Amazon workers should reject the attempt by the unions and the Democratic Party to hijack and disrupt their struggles. The International Amazon Workers Voice calls on Bessemer workers to lead the fight to build new, independent organizations, which will truly defend the interests of Amazon workers: rank-and-file committees, democratically controlled by workers themselves and based on what workers need, not what the giant corporation says is affordable must be built.

This committee should fight for:

• An immediate 40 percent raise and fully funded health care and pension benefits

• An end to company spying and management’s dictatorial control of the workplace

• For workers’ control over production, including rates, safety and COVID-19 protection

• State-of-the-art personal protective equipment, ventilation and social distancing protocols

• The right to halt production when conditions are unsafe, with no retaliation against workers or whistleblowers

• Full transparency, with weekly reports of the number of infections and work locations

• Full pay for all workers on medical leave or for quarantining

These demands cannot be secured without a united and independent struggle of the working class, which begins with what workers and their families need, not what the billionaires and their flunkies in both corporate-controlled parties and unions claim is affordable.

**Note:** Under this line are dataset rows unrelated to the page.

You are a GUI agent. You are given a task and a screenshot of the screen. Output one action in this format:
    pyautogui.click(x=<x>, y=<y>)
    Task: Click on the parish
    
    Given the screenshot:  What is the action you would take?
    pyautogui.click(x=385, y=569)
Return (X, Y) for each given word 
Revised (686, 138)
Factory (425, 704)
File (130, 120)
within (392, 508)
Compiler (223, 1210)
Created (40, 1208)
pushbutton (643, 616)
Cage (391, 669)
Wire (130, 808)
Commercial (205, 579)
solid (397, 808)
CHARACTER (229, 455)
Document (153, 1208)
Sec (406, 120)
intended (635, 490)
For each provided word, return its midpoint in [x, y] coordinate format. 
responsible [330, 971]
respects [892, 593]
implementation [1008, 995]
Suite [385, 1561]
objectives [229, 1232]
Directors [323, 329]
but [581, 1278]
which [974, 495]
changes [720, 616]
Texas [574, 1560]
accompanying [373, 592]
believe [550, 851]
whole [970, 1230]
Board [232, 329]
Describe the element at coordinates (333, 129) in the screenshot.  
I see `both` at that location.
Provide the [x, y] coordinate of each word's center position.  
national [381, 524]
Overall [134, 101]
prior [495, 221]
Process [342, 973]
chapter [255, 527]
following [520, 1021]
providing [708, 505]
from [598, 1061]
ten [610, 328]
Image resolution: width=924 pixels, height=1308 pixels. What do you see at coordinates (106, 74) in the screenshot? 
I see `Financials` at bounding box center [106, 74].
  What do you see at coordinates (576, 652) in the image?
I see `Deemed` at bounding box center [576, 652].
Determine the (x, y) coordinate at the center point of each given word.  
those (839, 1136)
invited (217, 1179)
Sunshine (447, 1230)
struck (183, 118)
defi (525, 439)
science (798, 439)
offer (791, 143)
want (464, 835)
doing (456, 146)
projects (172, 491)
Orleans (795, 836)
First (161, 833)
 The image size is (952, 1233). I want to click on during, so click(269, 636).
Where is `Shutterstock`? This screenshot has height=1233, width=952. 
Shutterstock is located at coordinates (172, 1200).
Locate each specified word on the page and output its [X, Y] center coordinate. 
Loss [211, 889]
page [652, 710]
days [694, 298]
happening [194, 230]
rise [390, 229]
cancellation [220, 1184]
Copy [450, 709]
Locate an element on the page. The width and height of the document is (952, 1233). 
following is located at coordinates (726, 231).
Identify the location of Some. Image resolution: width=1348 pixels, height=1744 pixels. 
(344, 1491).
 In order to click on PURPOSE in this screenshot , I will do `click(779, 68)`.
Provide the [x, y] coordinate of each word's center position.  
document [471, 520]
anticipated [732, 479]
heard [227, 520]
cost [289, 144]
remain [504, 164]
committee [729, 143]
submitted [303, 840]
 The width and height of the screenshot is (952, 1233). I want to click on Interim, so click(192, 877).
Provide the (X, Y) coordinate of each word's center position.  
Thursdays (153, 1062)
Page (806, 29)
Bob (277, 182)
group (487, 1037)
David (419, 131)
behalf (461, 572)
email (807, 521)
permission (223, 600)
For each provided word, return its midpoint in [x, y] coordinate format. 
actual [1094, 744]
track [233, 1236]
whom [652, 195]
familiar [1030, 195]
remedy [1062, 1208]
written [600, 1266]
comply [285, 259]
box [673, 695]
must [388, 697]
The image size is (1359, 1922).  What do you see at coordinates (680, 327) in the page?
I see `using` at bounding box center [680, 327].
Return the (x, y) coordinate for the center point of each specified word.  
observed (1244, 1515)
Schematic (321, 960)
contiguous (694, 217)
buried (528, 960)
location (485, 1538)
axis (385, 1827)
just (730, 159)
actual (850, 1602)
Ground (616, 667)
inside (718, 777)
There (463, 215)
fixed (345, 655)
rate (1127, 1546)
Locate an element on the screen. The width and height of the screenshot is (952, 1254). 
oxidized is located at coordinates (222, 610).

To carry forward their initiative to organize and fight back against one of the most powerful corporations in the world, a BHM1 rank-and-file committee must connect its struggle with the growing movement among educators, autoworkers, transit workers and fellow Amazon workers against the pandemic and social inequality. This movement includes the Alabama Educators Rank-and-File Committee and the Baltimore Amazon BWI2 Rank-and-File Safety Committee.